Stored records:
- - - - - - -

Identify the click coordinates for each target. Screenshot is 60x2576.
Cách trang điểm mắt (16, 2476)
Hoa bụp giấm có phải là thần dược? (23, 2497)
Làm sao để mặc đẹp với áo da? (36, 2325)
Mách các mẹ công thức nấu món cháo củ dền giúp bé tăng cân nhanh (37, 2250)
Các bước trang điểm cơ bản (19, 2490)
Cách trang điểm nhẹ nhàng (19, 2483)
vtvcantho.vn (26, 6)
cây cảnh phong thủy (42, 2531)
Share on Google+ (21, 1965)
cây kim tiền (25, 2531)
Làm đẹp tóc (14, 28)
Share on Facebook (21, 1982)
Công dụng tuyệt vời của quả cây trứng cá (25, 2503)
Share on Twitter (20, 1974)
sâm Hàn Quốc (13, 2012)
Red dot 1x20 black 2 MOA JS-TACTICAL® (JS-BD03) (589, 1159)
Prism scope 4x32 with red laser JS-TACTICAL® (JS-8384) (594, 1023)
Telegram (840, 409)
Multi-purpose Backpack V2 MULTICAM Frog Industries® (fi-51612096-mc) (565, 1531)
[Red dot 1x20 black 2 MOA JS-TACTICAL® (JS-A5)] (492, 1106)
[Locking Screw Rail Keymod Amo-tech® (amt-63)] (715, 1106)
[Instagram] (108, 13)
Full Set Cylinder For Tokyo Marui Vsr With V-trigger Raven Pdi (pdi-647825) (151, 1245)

- - - - - - -

Nothing but the lines from the one holding "Share on Twitter (20, 1974)" to the end of the entries should be output, each exactly as it appears.

Share on Twitter (20, 1974)
sâm Hàn Quốc (13, 2012)
Red dot 1x20 black 2 MOA JS-TACTICAL® (JS-BD03) (589, 1159)
Prism scope 4x32 with red laser JS-TACTICAL® (JS-8384) (594, 1023)
Telegram (840, 409)
Multi-purpose Backpack V2 MULTICAM Frog Industries® (fi-51612096-mc) (565, 1531)
[Red dot 1x20 black 2 MOA JS-TACTICAL® (JS-A5)] (492, 1106)
[Locking Screw Rail Keymod Amo-tech® (amt-63)] (715, 1106)
[Instagram] (108, 13)
Full Set Cylinder For Tokyo Marui Vsr With V-trigger Raven Pdi (pdi-647825) (151, 1245)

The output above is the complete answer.